Remember, any days you spend in a hospital as an outpatient (before you’re formally admitted as an inpatient based on the doctor’s order) aren’t counted as inpatient days. An inpatient stay begins on the day you’re formally admitted to a hospital with a doctor’s order. That’s your first inpatient day. The day of discharge doesn’t count as an inpatient day.

Note
If you refuse your daily skilled care or therapy, you may lose your Medicare SNF coverage. If your condition won't allow you to get skilled care (like if you get the flu), you may be able to continue to get Medicare coverage temporarily.

Your costs in Original Medicare
You pay:

  • Days 1–20: $0 for each benefit period.
  • Days 21–100: $161 coinsurance per day of each benefit period.
  • Days 101 and beyond: all costs.
Note
If you stop getting skilled care in the SNF, or leave the SNF altogether, your SNF coverage may be affected depending on how long your break in SNF care lasts.

  • If your break in skilled care lasts more than 30 days, you need a new 3-day hospital stay to qualify for additional SNF care. The new hospital stay doesn’t need to be for the same condition that you were treated for during your previous stay.
  • If your break in skilled care lasts for at least 60 days in a row, this ends your current benefit period and renews your SNF benefits. This means that the maximum coverage available would be up to 100 days of SNF benefits.
Note
Your doctor or other health care provider may recommend you get services more often than Medicare covers. Or, they may recommend services that Medicare doesn’t cover. If this happens, you may have to pay some or all of the costs. It’s important to ask questions so you understand why your doctor is recommending certain services and whether Medicare will pay for them.
 
If she has Medicaid:

Medicaid is a joint federal and state government program that helps people with low income and assets pay for some or all of their health care bills. It covers medical care, like doctor visits and hospital costs, long-term care services in nursing homes, and long-term care services provided at home, such as visiting nurses and assistance with personal care. Unlike Medicare, Medicaid does pay for custodial care in nursing homes and at home.

Overall program rules for who can be eligible for Medicaid and what services are covered are based on federal requirements, but states have considerable leeway in how they operate their programs. States are required to cover certain groups of individuals, but have the option to cover additional groups. Similarly, states are required to cover certain services, but have the option of covering additional services if they wish to do so.
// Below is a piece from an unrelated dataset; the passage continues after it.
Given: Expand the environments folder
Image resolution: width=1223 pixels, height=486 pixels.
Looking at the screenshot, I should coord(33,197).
As a result, eligibility rules and services that are covered vary from state to state.

To be eligible for Medicaid you must meet certain requirements, including having income and assets that do not exceed the levels used by your state. The section on “Medicaid Eligibility”, which you can go to by clicking on the link below, provides more detailed information about how to become eligible for Medicaid.

Once your state determines that you are eligible for Medicaid, the state will make an additional determination of whether you qualify for long-term care services. When determining whether you qualify for long-term care services, most states use a specific number of personal care and other service needs to qualify for nursing home care or home and community-based services. There may be different eligibility requirements for different types of home and community-based services.

Your State Medical Assistance office is the best source for information about how to qualify for Medicaid in your state and if you qualify for long-term care services.
 
Getting in contact with, and staying in contact with a good social worker will help. Sadly there's a high demand and caseload for most. The info Bill provided is straight from the guidelines it seems. Be persistent, be patient, you'll get the answers you seek. Good luck. God bless.